Render every one of these rows as a Markdown table with two columns, Row and Line, giving each non-blank line its number and leaving out blank lines.

• • • •

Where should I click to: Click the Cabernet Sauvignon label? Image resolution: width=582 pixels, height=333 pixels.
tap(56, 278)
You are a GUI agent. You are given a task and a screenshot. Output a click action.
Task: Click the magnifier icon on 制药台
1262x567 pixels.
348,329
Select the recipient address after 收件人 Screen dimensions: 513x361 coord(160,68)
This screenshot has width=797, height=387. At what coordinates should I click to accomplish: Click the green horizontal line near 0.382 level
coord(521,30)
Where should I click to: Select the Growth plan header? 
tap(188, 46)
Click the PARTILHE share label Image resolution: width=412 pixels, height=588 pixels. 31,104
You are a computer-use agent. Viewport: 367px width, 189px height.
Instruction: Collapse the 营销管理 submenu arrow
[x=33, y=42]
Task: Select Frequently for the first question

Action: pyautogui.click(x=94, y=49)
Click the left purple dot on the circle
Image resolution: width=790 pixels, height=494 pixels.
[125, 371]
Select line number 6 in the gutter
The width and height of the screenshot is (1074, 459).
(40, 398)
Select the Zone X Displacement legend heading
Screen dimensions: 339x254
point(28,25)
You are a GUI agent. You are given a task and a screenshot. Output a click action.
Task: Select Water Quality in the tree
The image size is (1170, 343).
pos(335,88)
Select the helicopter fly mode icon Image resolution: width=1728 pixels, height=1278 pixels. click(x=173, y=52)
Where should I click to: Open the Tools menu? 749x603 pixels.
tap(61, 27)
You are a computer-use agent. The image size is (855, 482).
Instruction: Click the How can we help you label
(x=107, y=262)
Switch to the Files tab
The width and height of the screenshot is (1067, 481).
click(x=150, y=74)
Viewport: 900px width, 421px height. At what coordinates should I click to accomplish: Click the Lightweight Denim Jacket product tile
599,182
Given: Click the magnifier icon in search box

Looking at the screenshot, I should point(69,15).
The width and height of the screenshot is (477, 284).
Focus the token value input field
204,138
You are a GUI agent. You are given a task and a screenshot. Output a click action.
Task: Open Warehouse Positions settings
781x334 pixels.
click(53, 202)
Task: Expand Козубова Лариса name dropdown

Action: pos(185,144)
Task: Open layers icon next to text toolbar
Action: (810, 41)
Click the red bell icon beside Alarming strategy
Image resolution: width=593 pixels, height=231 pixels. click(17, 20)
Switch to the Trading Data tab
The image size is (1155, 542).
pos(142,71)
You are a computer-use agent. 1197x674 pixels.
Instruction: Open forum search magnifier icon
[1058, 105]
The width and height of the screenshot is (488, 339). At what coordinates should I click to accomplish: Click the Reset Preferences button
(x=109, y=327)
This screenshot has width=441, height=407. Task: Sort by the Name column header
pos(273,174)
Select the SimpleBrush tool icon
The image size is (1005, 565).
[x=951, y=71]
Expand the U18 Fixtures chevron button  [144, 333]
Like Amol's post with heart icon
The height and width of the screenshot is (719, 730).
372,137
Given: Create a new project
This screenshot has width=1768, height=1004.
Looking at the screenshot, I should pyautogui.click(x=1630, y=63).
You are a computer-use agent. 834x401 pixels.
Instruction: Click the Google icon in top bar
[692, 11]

• • • •

FULL RESPONSE —
| Row | Line |
|---|---|
| 1 | Where should I click to: Click the Cabernet Sauvignon label? Image resolution: width=582 pixels, height=333 pixels. |
| 2 | tap(56, 278) |
| 3 | You are a GUI agent. You are given a task and a screenshot. Output a click action. |
| 4 | Task: Click the magnifier icon on 制药台 |
| 5 | 1262x567 pixels. |
| 6 | 348,329 |
| 7 | Select the recipient address after 收件人 Screen dimensions: 513x361 coord(160,68) |
| 8 | This screenshot has width=797, height=387. At what coordinates should I click to accomplish: Click the green horizontal line near 0.382 level |
| 9 | coord(521,30) |
| 10 | Where should I click to: Select the Growth plan header?  |
| 11 | tap(188, 46) |
| 12 | Click the PARTILHE share label Image resolution: width=412 pixels, height=588 pixels. 31,104 |
| 13 | You are a computer-use agent. Viewport: 367px width, 189px height. |
| 14 | Instruction: Collapse the 营销管理 submenu arrow |
| 15 | [x=33, y=42] |
| 16 | Task: Select Frequently for the first question |
| 17 | Action: pyautogui.click(x=94, y=49) |
| 18 | Click the left purple dot on the circle |
| 19 | Image resolution: width=790 pixels, height=494 pixels. |
| 20 | [125, 371] |
| 21 | Select line number 6 in the gutter |
| 22 | The width and height of the screenshot is (1074, 459). |
| 23 | (40, 398) |
| 24 | Select the Zone X Displacement legend heading |
| 25 | Screen dimensions: 339x254 |
| 26 | point(28,25) |
| 27 | You are a GUI agent. You are given a task and a screenshot. Output a click action. |
| 28 | Task: Select Water Quality in the tree |
| 29 | The image size is (1170, 343). |
| 30 | pos(335,88) |
| 31 | Select the helicopter fly mode icon Image resolution: width=1728 pixels, height=1278 pixels. click(x=173, y=52) |
| 32 | Where should I click to: Open the Tools menu? 749x603 pixels. |
| 33 | tap(61, 27) |
| 34 | You are a computer-use agent. The image size is (855, 482). |
| 35 | Instruction: Click the How can we help you label |
| 36 | (x=107, y=262) |
| 37 | Switch to the Files tab |
| 38 | The width and height of the screenshot is (1067, 481). |
| 39 | click(x=150, y=74) |
| 40 | Viewport: 900px width, 421px height. At what coordinates should I click to accomplish: Click the Lightweight Denim Jacket product tile |
| 41 | 599,182 |
| 42 | Given: Click the magnifier icon in search box |
| 43 | Looking at the screenshot, I should point(69,15). |
| 44 | The width and height of the screenshot is (477, 284). |
| 45 | Focus the token value input field |
| 46 | 204,138 |
| 47 | You are a GUI agent. You are given a task and a screenshot. Output a click action. |
| 48 | Task: Open Warehouse Positions settings |
| 49 | 781x334 pixels. |
| 50 | click(53, 202) |
| 51 | Task: Expand Козубова Лариса name dropdown |
| 52 | Action: pos(185,144) |
| 53 | Task: Open layers icon next to text toolbar |
| 54 | Action: (810, 41) |
| 55 | Click the red bell icon beside Alarming strategy |
| 56 | Image resolution: width=593 pixels, height=231 pixels. click(17, 20) |
| 57 | Switch to the Trading Data tab |
| 58 | The image size is (1155, 542). |
| 59 | pos(142,71) |
| 60 | You are a computer-use agent. 1197x674 pixels. |
| 61 | Instruction: Open forum search magnifier icon |
| 62 | [1058, 105] |
| 63 | The width and height of the screenshot is (488, 339). At what coordinates should I click to accomplish: Click the Reset Preferences button |
| 64 | (x=109, y=327) |
| 65 | This screenshot has width=441, height=407. Task: Sort by the Name column header |
| 66 | pos(273,174) |
| 67 | Select the SimpleBrush tool icon |
| 68 | The image size is (1005, 565). |
| 69 | [x=951, y=71] |
| 70 | Expand the U18 Fixtures chevron button  [144, 333] |
| 71 | Like Amol's post with heart icon |
| 72 | The height and width of the screenshot is (719, 730). |
| 73 | 372,137 |
| 74 | Given: Create a new project |
| 75 | This screenshot has width=1768, height=1004. |
| 76 | Looking at the screenshot, I should pyautogui.click(x=1630, y=63). |
| 77 | You are a computer-use agent. 834x401 pixels. |
| 78 | Instruction: Click the Google icon in top bar |
| 79 | [692, 11] |